Minacciati dagli effetti perversi della speculazione, dal dimezzamento del premio previsto dal protocollo, dalla crescita del costo dell’energia, da una competizione sempre più sofisticata e dalla necessità di un continuo afflusso di capitali per poter mantenere l’apparecchiatura all’altezza del fabbisogno, i miners stanno incrementando la loro dipendenza dai costi di commissione – per agevolare certe transazioni a vantaggio di altre – passati da un totale di 2,2-2,4 milioni di dollari totali nel periodo 2013-2015, a oltre 13,5 milioni nel 2016. Questo, nonostante i guadagni dei soli miners di Bitcoin siano passati da 19 milioni di dollari nel 2011 ad oltre 1,1 miliardi tre anni dopo, per arrivare a superare i 2 miliardi di dollari nel 2016, al netto della vendita di hardware, della fornitura di servizi di cloud mining e remote hosting e dell’apprezzamento di Bitcoin dell’ultimo anno.

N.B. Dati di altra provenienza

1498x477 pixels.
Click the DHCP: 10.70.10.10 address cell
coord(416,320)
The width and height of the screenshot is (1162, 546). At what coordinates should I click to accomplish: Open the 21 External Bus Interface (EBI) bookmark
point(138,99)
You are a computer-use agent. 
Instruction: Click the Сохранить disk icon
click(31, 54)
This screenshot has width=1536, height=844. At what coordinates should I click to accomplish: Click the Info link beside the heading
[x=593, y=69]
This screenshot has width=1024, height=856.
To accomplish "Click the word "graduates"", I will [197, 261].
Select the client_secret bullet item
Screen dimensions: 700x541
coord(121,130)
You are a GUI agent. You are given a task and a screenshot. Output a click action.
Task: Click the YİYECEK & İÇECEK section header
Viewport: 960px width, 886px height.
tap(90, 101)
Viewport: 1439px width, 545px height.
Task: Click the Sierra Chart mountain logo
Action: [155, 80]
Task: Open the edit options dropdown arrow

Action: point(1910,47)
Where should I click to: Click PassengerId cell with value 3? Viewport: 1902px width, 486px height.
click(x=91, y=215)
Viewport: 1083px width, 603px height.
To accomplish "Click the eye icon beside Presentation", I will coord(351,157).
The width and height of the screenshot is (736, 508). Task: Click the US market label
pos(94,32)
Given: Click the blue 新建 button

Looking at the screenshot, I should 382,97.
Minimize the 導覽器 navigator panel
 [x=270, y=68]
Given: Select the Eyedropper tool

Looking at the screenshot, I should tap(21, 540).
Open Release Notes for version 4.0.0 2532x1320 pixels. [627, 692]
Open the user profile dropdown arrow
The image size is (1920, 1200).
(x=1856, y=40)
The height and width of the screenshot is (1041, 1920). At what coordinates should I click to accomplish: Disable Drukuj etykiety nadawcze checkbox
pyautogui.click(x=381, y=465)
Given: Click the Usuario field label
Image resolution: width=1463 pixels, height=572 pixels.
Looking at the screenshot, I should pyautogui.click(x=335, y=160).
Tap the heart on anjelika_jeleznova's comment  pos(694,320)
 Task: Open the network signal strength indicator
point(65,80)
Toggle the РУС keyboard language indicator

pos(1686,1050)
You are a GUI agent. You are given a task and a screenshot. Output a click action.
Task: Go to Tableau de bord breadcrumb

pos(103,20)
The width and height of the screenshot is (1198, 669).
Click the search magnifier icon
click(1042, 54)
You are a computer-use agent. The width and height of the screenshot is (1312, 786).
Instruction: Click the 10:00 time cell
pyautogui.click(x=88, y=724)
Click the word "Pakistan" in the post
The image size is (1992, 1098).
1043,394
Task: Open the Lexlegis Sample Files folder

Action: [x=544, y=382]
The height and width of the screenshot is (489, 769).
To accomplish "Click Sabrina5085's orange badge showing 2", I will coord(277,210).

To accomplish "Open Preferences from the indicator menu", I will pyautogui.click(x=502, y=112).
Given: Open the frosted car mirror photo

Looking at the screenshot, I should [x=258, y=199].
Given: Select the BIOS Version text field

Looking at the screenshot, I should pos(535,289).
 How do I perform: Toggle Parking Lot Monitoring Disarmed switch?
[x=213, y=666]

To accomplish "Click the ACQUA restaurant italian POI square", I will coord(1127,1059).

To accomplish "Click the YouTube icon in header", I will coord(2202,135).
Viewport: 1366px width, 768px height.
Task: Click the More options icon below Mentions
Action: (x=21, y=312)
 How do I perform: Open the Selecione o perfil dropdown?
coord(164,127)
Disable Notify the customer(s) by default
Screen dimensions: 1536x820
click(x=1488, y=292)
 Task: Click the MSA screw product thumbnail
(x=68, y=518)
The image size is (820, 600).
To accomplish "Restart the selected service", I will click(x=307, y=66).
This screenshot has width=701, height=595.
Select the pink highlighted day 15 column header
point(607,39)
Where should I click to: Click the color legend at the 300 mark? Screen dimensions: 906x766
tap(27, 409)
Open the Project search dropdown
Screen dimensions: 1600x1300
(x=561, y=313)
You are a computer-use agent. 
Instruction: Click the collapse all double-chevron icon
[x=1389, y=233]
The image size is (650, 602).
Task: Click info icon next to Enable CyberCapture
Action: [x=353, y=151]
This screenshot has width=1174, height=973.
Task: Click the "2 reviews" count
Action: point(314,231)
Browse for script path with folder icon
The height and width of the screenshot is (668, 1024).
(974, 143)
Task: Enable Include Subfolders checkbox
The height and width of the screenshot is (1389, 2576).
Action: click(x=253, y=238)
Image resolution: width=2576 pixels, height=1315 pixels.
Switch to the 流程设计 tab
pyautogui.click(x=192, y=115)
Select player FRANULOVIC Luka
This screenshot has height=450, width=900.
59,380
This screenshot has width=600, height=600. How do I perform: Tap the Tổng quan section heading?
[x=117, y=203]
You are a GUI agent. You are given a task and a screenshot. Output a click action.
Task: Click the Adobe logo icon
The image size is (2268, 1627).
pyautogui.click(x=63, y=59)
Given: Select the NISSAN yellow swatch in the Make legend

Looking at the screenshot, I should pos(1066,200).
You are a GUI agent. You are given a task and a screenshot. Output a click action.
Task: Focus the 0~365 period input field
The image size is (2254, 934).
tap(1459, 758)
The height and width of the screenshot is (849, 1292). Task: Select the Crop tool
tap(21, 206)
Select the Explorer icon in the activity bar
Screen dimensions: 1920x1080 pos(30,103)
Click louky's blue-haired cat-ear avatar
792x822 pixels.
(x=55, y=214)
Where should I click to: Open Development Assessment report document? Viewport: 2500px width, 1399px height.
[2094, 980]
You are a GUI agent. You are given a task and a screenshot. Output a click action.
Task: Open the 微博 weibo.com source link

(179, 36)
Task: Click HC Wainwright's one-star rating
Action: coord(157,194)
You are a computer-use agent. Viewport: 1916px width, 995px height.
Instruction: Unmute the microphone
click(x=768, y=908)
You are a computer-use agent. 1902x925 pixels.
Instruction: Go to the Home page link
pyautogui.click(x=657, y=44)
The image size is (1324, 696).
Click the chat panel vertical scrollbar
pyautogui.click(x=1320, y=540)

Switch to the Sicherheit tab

Alla luce di questi dati, se appare comunque riduttivo paragonare Bitcoin alla “bolla dei tulipani” (come ha dichiarato recentemente il CEO di JP Morgan Jamie Dimon) nondimeno molte delle premesse che hanno accompagnato il successo mediatico delle criptovalute in questi anni – la disintermediazione delle istituzioni finanziarie, l’azzeramento dei costi, il sostegno all’ecommerce e al commercio globale, il ritorno del controllo dell’individuo sulle proprie finanze – sembrano essere ben lontane dal realizzarsi.